In the current study electrospraying methodology was used for particle engineering of montelukast and budesonide to prepare a combined inhalable dry powder formulation applicable as a smart regimen in asthma treatment. For this, electrospraying was carried out using different solvents and drug concentrations. No carrier was added for the formulation of montelukast-budesonide combination as montelukast played the role of both active ingredient and carrier. Scanning electron microscopy, particle size analysis, gas chromatography, powder X-ray diffraction, Fourier transform infrared spectroscopy, and differential scanning calorimetry were used to evaluate the physicochemical properties of the produced drug particles. In vitro drug deposition pattern was assessed using next generation impactor, and the dissolution profile of the selected formulations was characterized via modified diffusion franz cell method.

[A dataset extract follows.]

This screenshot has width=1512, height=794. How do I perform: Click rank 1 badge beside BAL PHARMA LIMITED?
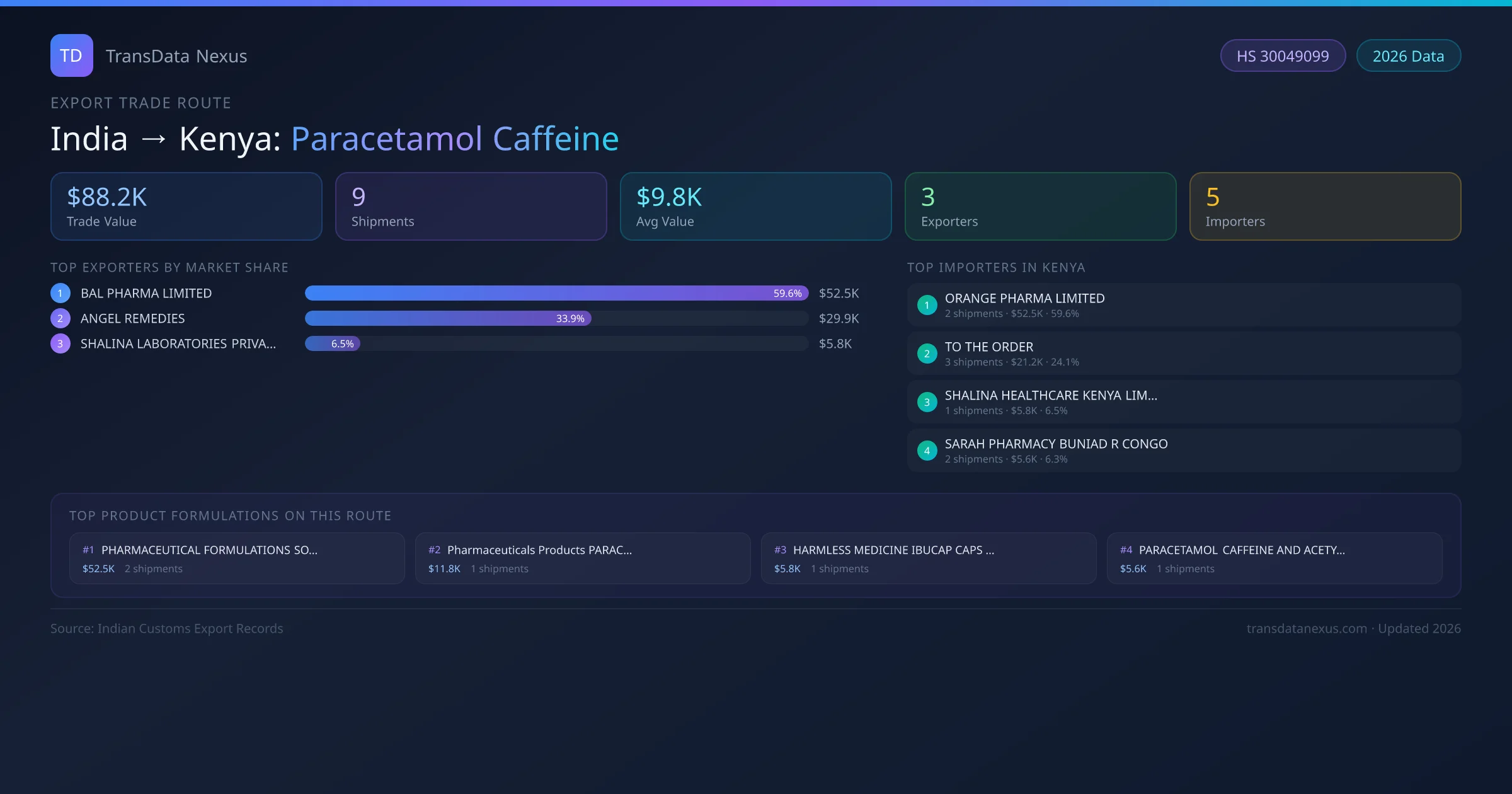click(x=60, y=293)
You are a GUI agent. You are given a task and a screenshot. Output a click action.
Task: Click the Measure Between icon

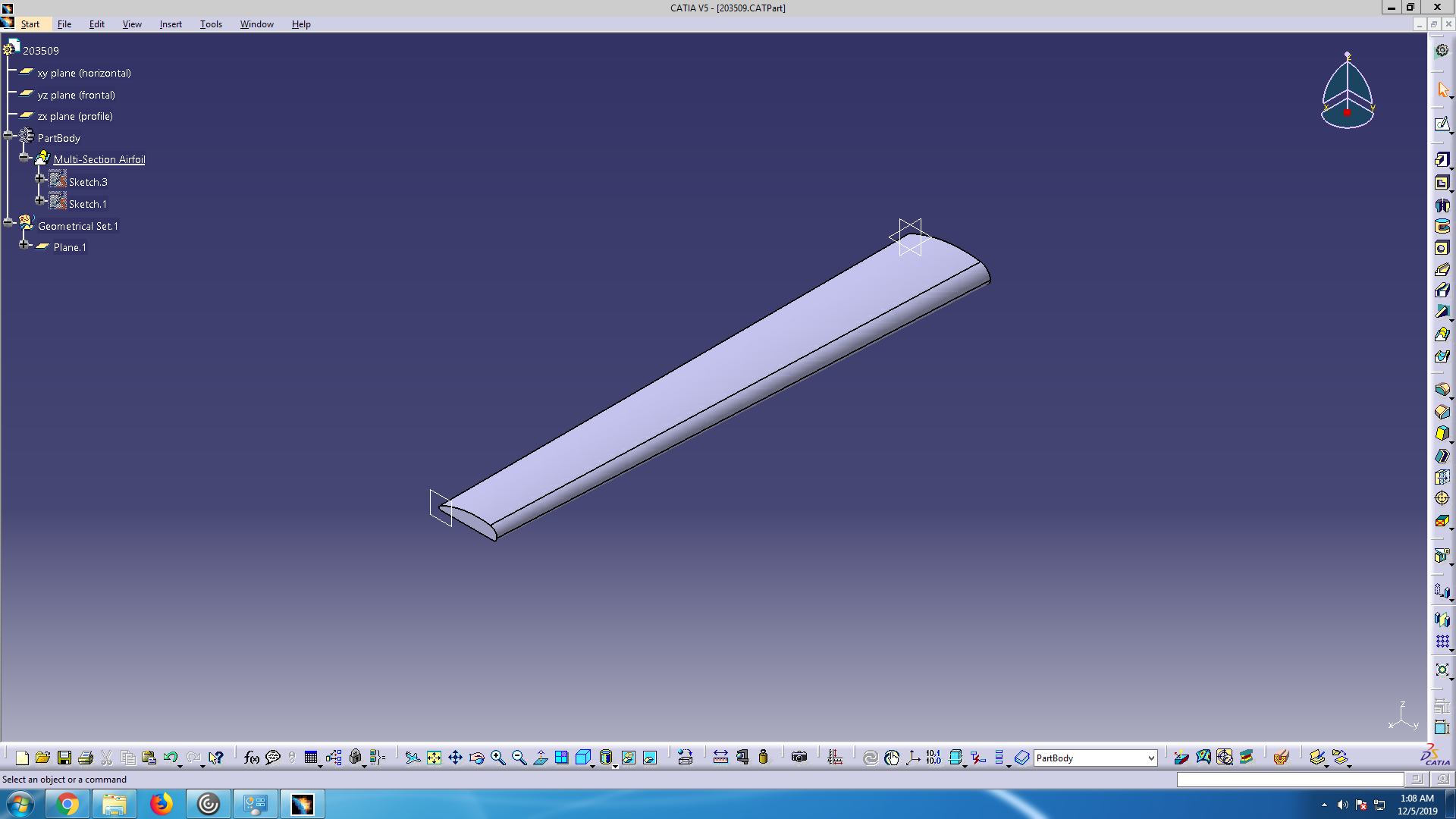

The FPF value for the co-electrosprayed carrier free formulation of montelukast-budesonide was 38% with a significantly enhanced dissolution rate for budesonide compared to the budesonide alone formulations. The pharmacological effects of hypothesized combined formulation was assessed by measuring its power to inhibit the production of reactive oxygen species in human normal lung cells. The results showed that the combination of montelukast and budesonide can exert a synergistic effect. The findings in the current study emphasize that using montelukast as a carrier for budesonide not only has greatly improved the aerosolization behavior and dissolution rate of budesonide but also has resulted in synergistic pharmacological effects, indicating the suitability of this combination as an anti-asthmatic therapeutic.